Beginner Event 5: The 400-meter race

The 400-meter race is a common track event. You will therefore be asked to perform the very common task of reading from the registry and writing to the registry.

Event Scenario

You have all seen the warnings concerning writing information to the registry. Those warnings are designed to scare you, but they also are often associated with knowledge base articles related to fixing problems or enhancing functionality. The fact is that IT pros are regularly called upon to edit the registry in the course of their day-to-day tasks. If you have one computer to work with, there is no problem using the registry editor. But if you have several hundred or several thousand computers to work with, you have a problem. Scripting is a solution that can solve the problem of a thousand registry edits with a single click.

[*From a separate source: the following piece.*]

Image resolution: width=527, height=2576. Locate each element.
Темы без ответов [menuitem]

In this scenario, you will perform one of my favorite registry edits. You will find the current value of the number of simultaneous Internet Explorer download jobs. You will then increase this number to a different value.

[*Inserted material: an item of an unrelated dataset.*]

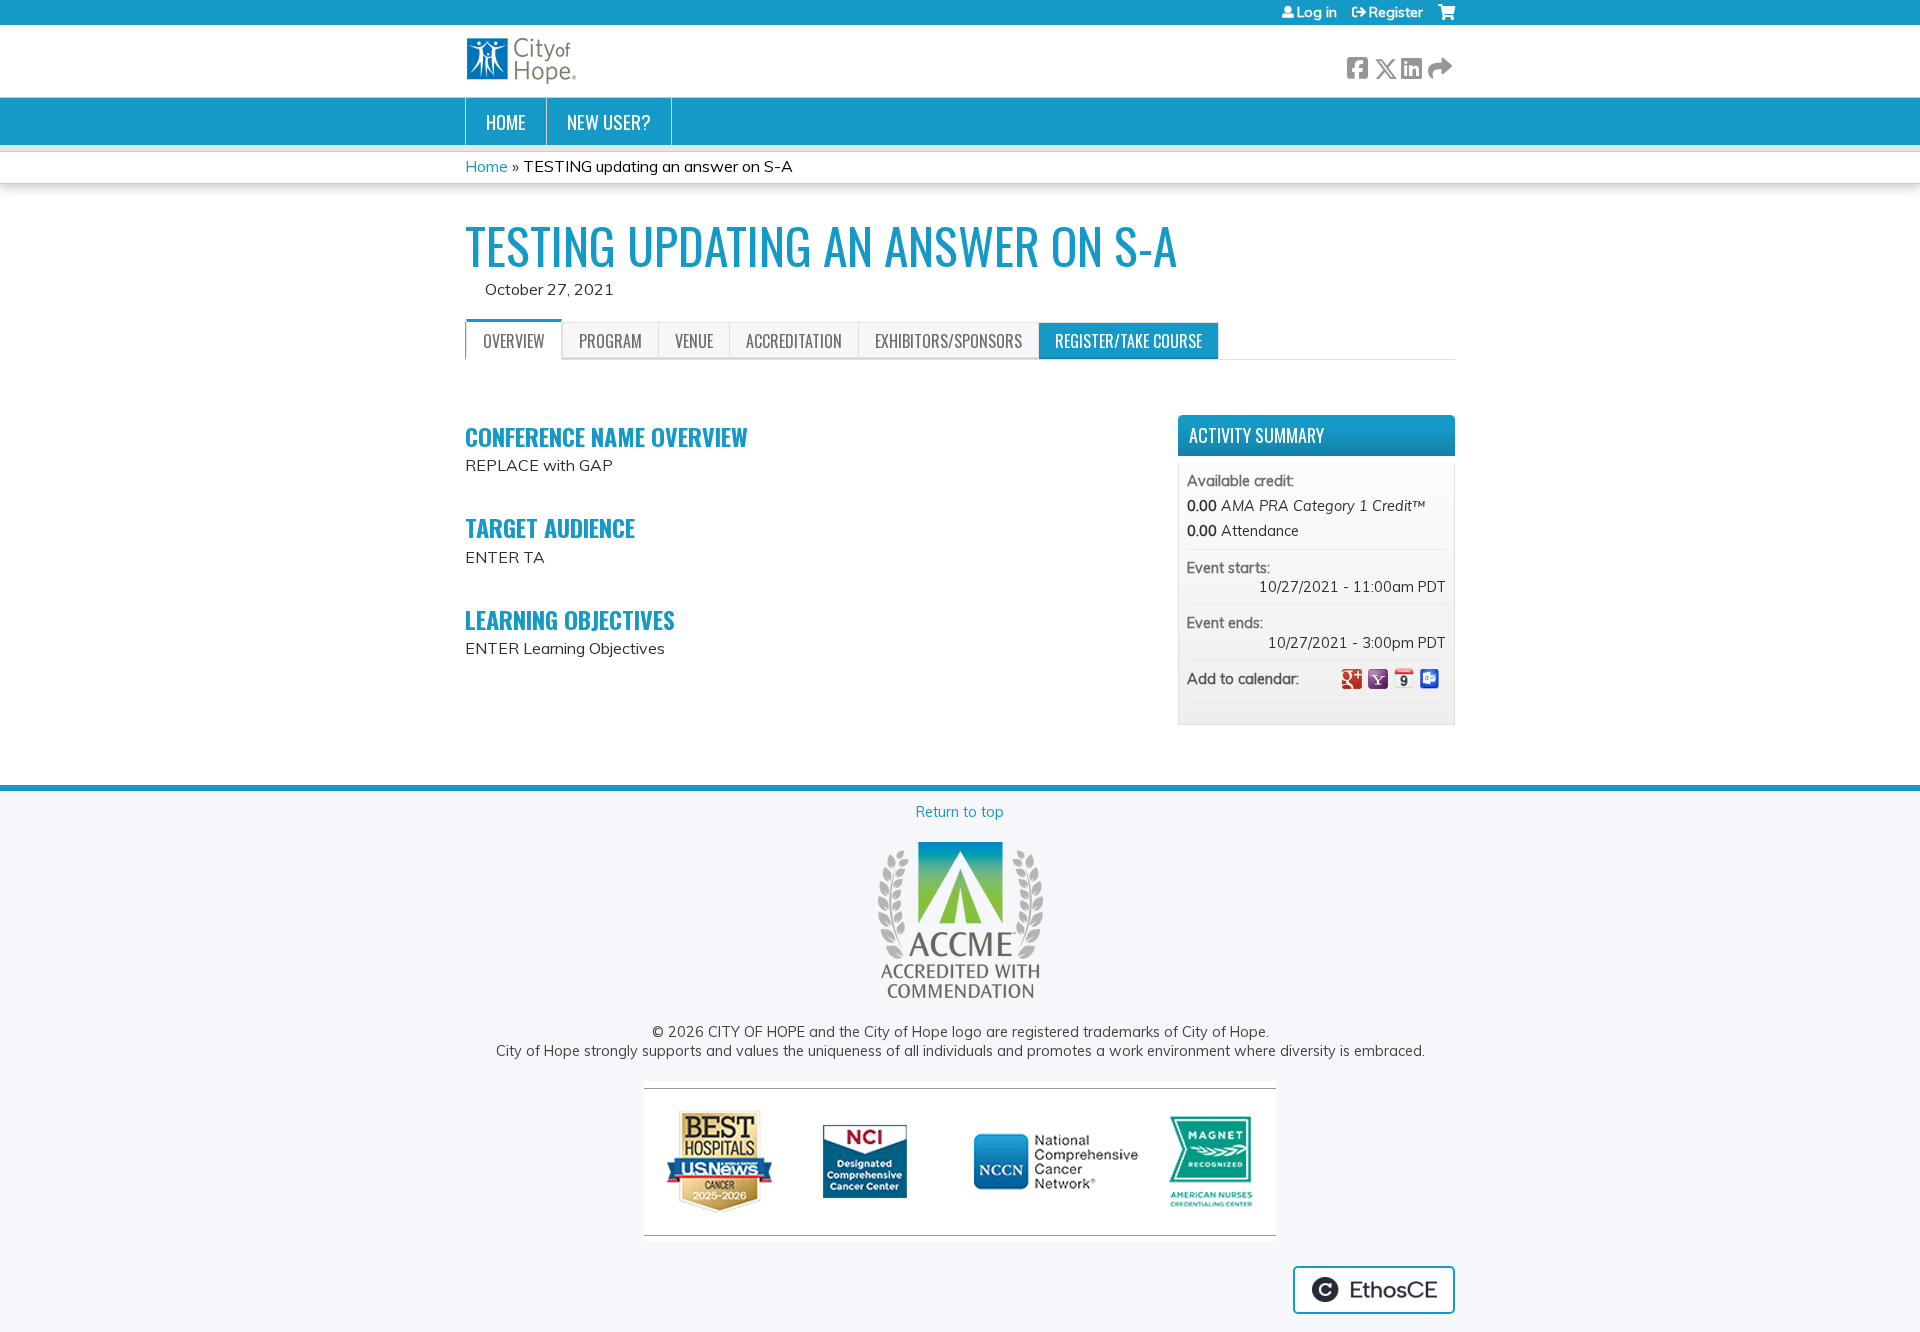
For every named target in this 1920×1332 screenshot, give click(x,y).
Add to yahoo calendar (1378, 679)
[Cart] (1446, 19)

Note: You really should back up the registry before beginning this exercise. Additionally, doing this exercise inside a virtual machine with Undo Disks enabled makes thing even easier. For the script, consider adding a test for the registry key to see if it exists. If it does not exist, create the registry key and set its value.

 

Advanced Event 5: The 400-meter race

Event Scenario

It seems that IT pros always need to read metadata for some reason or another. Metadata is everywhere. Metadata has nothing to do with Star Trek (captain, the aliens are attacking the metadata), rather it is data about data. One of the more familiar instances of metadata is the author field from Office Word, Excel, and PowerPoint. But digital pictures have lots of good metadata as well. The metadata available is somewhat dependent upon the camera used to take the pictures, but in general the camera model, data taken, F-stop, and other important pieces of information may be present on any given digital picture.

In this scenario you need to examine several pictures (in the Competitor's Pack) to determine which camera was used to take which photograph. You should display a list that provides the photo name, when it was taken, and the make and model of the camera.